At each step, the model calculates the entropy $H_k$ of its answer distribution.
If $H_k < \delta_{entropy}$ (a confidence threshold), the model stops reasoning and outputs the final answer.
This allows the model to reason longer for complex problems and stop early for simple ones.

3. Key Contributions

Training-Free Framework: VisRef achieves adaptive visual refocusing purely at inference time without modifying model parameters or requiring RL fine-tuning.
DPP-Based Selection: Introduces a principled method using Determinantal Point Processes to select a visual token coreset that optimally balances relevance (alignment with current thought) and diversity (global image coverage).
Adaptive Stopping: Implements an entropy-based criterion to dynamically terminate reasoning, balancing accuracy and efficiency.
Plug-and-Play: The method is compatible with any pre-trained Multi-Modal Large Reasoning Model (MLRM).

4. Experimental Results

The authors evaluated VisRef on three challenging benchmarks (MathVista, MM-Star, MathVision) using three state-of-the-art models (InternVL-3.5, Qwen-3-VL, SAIL-VL2).

Key Findings:

Superior Performance: Under fixed test-time compute budgets, VisRef consistently outperforms both Standard Thinking (ST) and Textual Self-Reflection (TSR).
- Example: On MathVision with SAIL-VL2, VisRef improved accuracy by 7.5% over Standard Thinking and 5.4% over Textual Self-Reflection.
- Example: On MM-Star with InternVL-3.5, VisRef achieved a 6.4% gain over the baseline.
Test-Time Scaling: When generating multiple parallel reasoning chains (scaling compute), VisRef consistently achieves higher accuracy than parallel text-only reasoning for any given token budget.
Comparison with RL Methods: VisRef performs competitively with Look-Back (an RL-based method requiring 60 GPU hours of fine-tuning) but does so without any training. Furthermore, combining Look-Back with VisRef yields the best results, indicating the methods are orthogonal.
Ablation Studies:
- Both Relevance and Diversity terms in the DPP objective are crucial; using only one leads to significant performance drops.
- The method is robust across different token budgets ( $m$ ) and entropy thresholds ( $\delta$ ).
- VisRef scales effectively from small (1B) to large (8B) models.

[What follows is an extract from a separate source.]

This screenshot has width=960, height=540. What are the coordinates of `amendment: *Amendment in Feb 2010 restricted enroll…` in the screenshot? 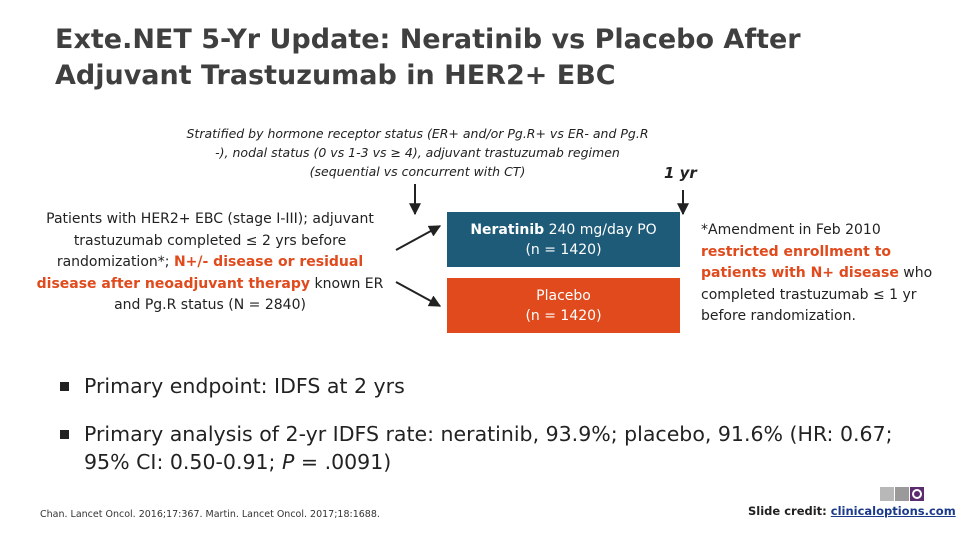 It's located at (819, 274).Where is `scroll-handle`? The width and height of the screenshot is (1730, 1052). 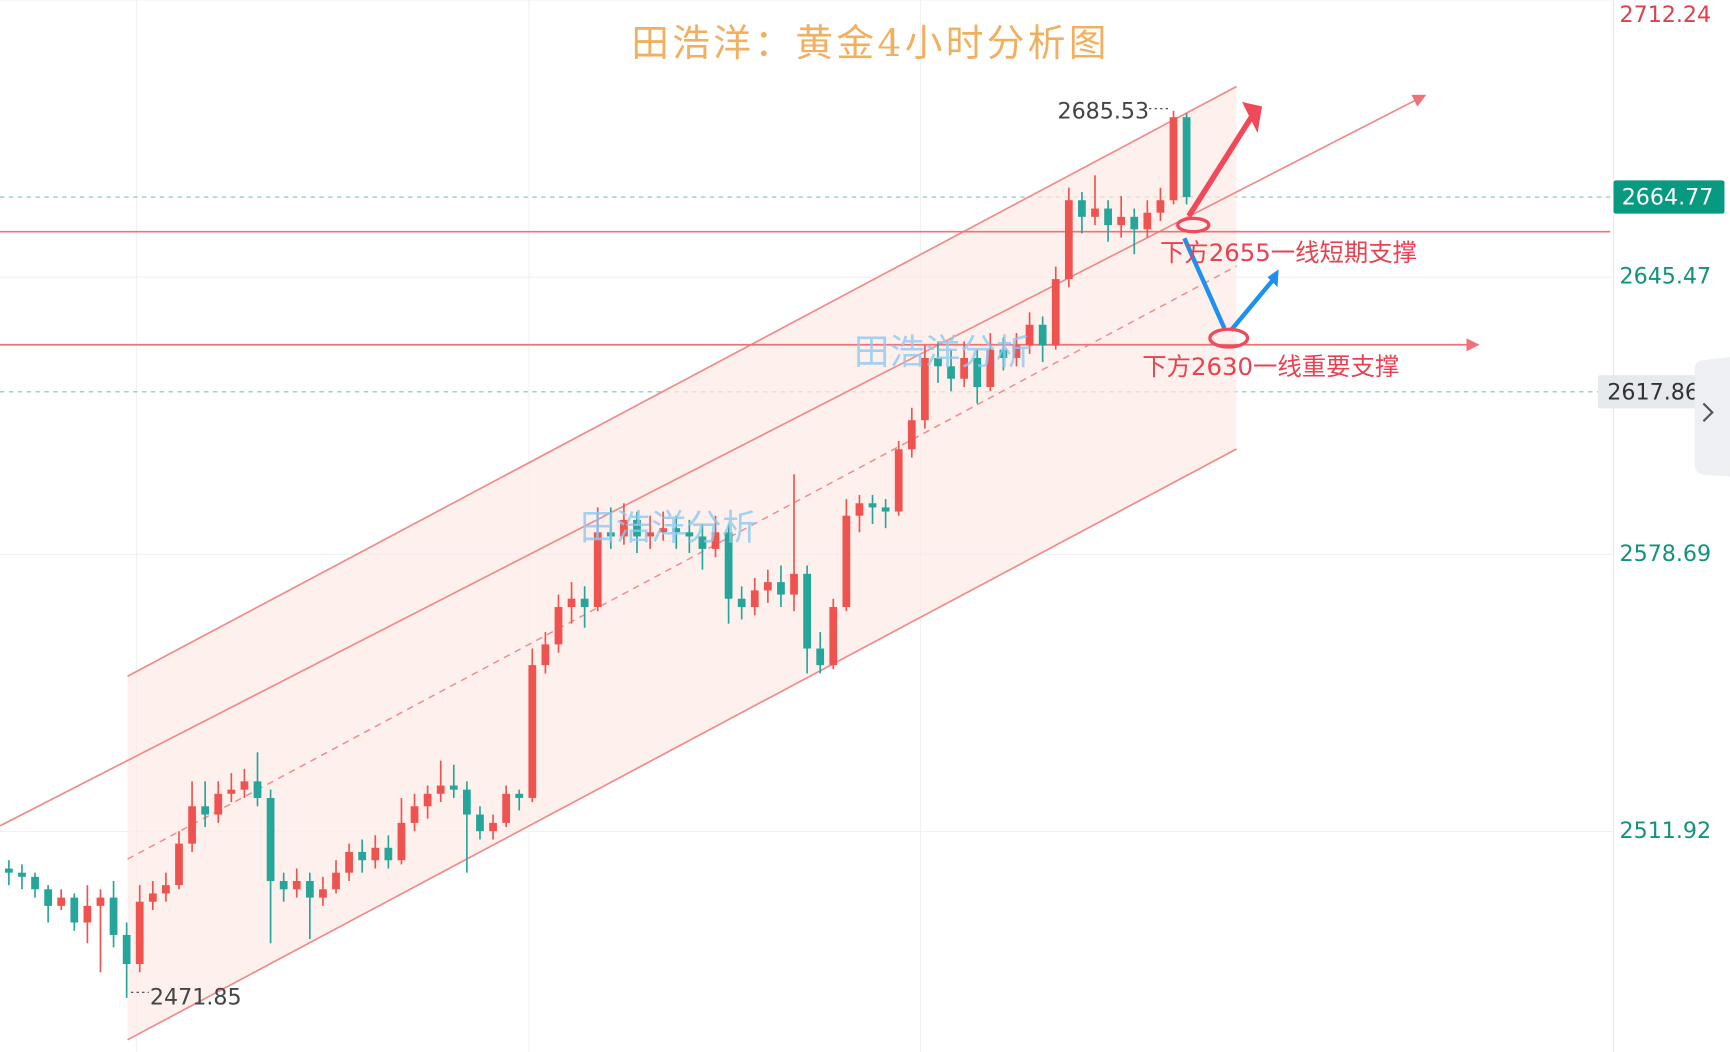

5. Significance and Impact

Solving the "Visual Dilution" Problem: VisRef provides a practical solution to the known issue where MLRMs lose visual grounding during long reasoning chains, a critical bottleneck for real-world multi-modal applications.
Efficiency vs. Performance: It demonstrates that high-performance visual reasoning does not necessarily require expensive retraining or RL. Simple, principled inference-time interventions can yield substantial gains.
Generalizability: As a training-free approach, VisRef can be immediately deployed on any existing pre-trained MLRM, making it a highly scalable solution for the community.
Human-Like Reasoning: The method mimics human problem-solving strategies (alternating between examining the image and abstract reasoning) purely through algorithmic token selection, bridging the gap between human cognition and AI reasoning.

In conclusion, VisRef establishes that visual refocusing is a critical component of test-time scaling for multi-modal models, offering a computationally efficient, training-free pathway to significantly improve reasoning accuracy on complex visual tasks.